Estimular el espíritu crítico de los alumnos hasta cotas que puedan permitir a éstos trascender  incluso la propia opinión de los formadores es una tarea que se antoja ingrata pero sólo al que no la ha experimentado y se encuentra adocenado en la cómoda posición de la doctrina y la pereza intelectual. Acompañar el crecimiento y facultar la independencia de los individuos, transmitir la primera enseñanza que ha introducido la ciencia en la sociedad: la prevalencia de la razón frente al ostracismo de la credulidad, sembrar en los campos ubérrimos de mentes ávidas de conocimiento son tareas sólo parangonables con las de la paternidad y así las equiparaba un admirado compañero y querido amigo en un acto académico. La generosidad inherente a su trabajo es pocas veces apreciada, pero no por olvidada es menos notable. De las manos, de la palabra, de los gestos, del cariño de un profesor se alimentan en gran medida los alumnos. De esos ejercicios de entrenamiento aprendidos en la escuela o en la facultad surgen a veces las ideas brillantes, las curiosidades inquietas, el estado de permanente alerta frente a la sinrazón y a la vulgaridad, pero además también nacen el espíritu de constante aprendizaje, las ganas de adquirir conocimiento y virtudes de nuestros congéneres, las mejores vacunas contra el ostracismo y la indolencia. Los seres humanos sólo pueden ser libres cuando poseen la capacidad de juzgar lo que les es útil y lo que no, lo que perjudica al otro y lo que no, lo que es verdad de lo que les cuentan o les pretenden vender y lo que no. A ese proceso de adquisición de la libertad contribuye sin duda el maestro y a él corresponde gran parte del mérito, pero también le es exigible su cuota de culpa cuando por incumplimiento de su labor incita el desdén y la desgana, cuando confundiendo ciencia y conciencia no sabe enseñar y más que instruir dogmatiza, cuando equiparando razón y religión se obstina en hurtar a aquélla algo que ésta debe obtener en ámbitos no académicos. Poseer la singular influencia sobre las personas que un maestro posee es seguramente un privilegio pero a la vez la mayor de las responsabilidades. De su trabajo puede surgir la obra magnífica y también el aborto manifiesto.

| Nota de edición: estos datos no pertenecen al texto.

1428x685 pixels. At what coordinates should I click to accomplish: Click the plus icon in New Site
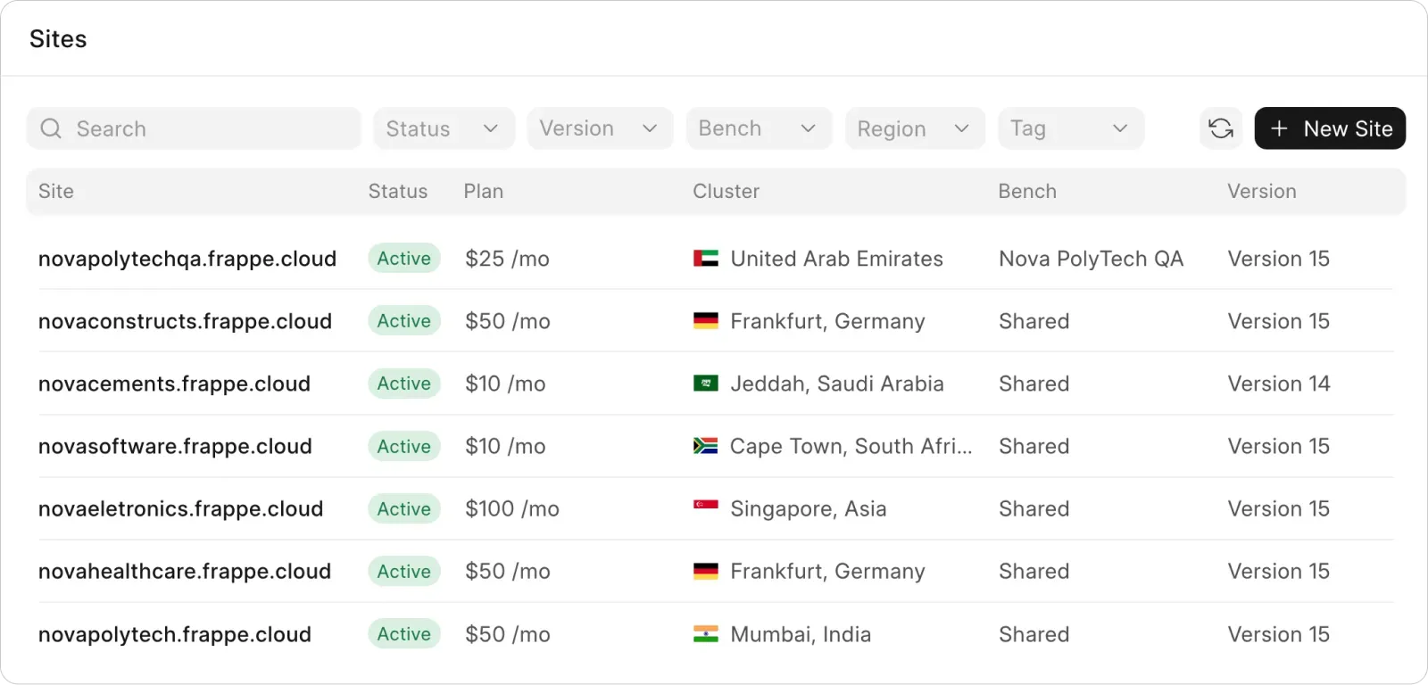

Quizá la labor del maestro tenga que ver, más que con la tarea del ceramista, con la labor de un escultor que, como Miguel Ángel según la leyenda, se limitaba a «descubrir» a Moisés, a David o a La Piedad allá donde el bloque de mármol le aseguraba que estaban. Sé que soy muy exigente con los maestros pero ellos pueden dar eso y más. Ciertamente es una tarea de formidable esfuerzo pero entusiasmante y fértil. Sus beneficios y frutos no se pueden cuantificar en número pero su fertilidad es cualitativa y reconfortante. Otro compañero formulaba su más íntimo deseo: «que la de maestro sea la profesión más respetada del mundo». Sea, pues. Gracias Cari, José Luis, José Antonio, Vicente, Miguel, Francisco, Vicente, Pepe, Humberto, Agapito, José Antonio, Antonio…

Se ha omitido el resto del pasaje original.